Edition et diffusion
Jean-Luc Lamboley et Maria-Paola Castiglioni, De Boccard, 2011
Actes du Ve colloque international de Grenoble (8-11 octobre 2008). 2 volumes.

Ce colloque est le cinquième organisé depuis le premier en 1984 à Clermont-Ferrand à l'initiative de Pierre Cabanes, le dernier ayant eu lieu à Grenoble en octobre 2002. Tous les six ans, il permet de réunir l'ensemble de la communauté scientifique travaillant sur ces régions balkaniques, depuis la Roumanie à l'est et la Croatie à l'ouest jusqu'à la péninsule grecque au sud, avec des pays de vieille tradition comme la Grèce, et des pays plus récents comme la République de Macédoine ou le Kosovo.

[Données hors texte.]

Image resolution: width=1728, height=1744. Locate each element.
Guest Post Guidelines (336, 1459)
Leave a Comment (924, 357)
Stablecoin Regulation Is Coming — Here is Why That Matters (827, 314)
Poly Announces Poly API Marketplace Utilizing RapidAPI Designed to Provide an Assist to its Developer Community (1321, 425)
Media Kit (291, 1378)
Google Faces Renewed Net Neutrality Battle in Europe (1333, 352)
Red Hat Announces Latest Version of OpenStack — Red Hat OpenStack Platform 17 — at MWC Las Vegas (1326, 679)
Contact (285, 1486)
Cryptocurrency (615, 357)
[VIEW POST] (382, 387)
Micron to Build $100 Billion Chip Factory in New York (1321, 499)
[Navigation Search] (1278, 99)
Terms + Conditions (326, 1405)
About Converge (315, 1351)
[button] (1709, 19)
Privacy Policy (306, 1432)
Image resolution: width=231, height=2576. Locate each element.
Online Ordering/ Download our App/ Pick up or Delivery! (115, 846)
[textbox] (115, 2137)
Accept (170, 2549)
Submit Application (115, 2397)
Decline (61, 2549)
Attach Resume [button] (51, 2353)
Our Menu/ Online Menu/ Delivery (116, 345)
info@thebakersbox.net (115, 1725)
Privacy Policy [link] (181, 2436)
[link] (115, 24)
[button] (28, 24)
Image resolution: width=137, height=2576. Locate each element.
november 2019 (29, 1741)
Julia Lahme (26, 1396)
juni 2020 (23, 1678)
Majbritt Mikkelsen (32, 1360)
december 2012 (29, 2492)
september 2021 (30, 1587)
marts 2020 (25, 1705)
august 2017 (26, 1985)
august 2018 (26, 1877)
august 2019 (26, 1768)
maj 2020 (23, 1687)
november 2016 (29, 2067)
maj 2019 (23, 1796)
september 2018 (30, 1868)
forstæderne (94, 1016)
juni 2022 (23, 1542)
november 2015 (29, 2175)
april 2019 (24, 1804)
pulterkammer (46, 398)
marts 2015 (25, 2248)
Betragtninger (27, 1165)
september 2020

Le but du colloque est double comme l'indique le programme. Il s'agit d'abord de faire connaître et partager les découvertes récentes dans le domaine de l'archéologie, de l'épigraphie et de la numismatique, depuis la préhistoire jusqu'à la Basse Antiquité. En effet, depuis l'ouverture de chantiers internationaux en Albanie, et tout récemment dans la région du Kosovo, compte tenu aussi du développement considérable des recherches dans la Grèce du nord-ouest, grâce à la méthode des surveys en particulier, le rythme des découvertes dans ces régions s'accélère, et il est important qu'elles soient confrontées et discutées le plus rapidement possible dans une perspective à la fois de pluralité historiographique et d'interdisciplinarité. Le deuxième objectif est de proposer des mises au point historiques dans un domaine précis qui change tous les six ans ; cette année le thème retenu est celui des échanges, aussi bien économiques que culturels. Ce choix dépend d'une part des thèmes de recherche développés par l'équipe Balkans au sein du CRHIPA qui reçoit ces travaux, avec l'appui du GDR Européen Balkans du CNRS, mais aussi de l'orientation actuelle des recherches menées par les différents partenaires appartenant à une douzaine de pays. La confrontation entre l'expérience accumulée par les anciens et le renouvellement des problématiques proposées par les jeunes chercheurs, et tout particulièrement les doctorants, s'est avérée depuis les derniers colloques, le gage d'une recherche dynamique et fructueuse. Le choix de la longue durée, de la préhistoire jusqu'à la période byzantine, qui a toujours été celui de ces colloques, permet d'autre part de mieux mesurer l'évolution de ces régions à travers les siècles, avec ses continuités et ses ruptures, et ce en permettant à toutes les disciplines des sciences de l'antiquité d'apporter leur contribution.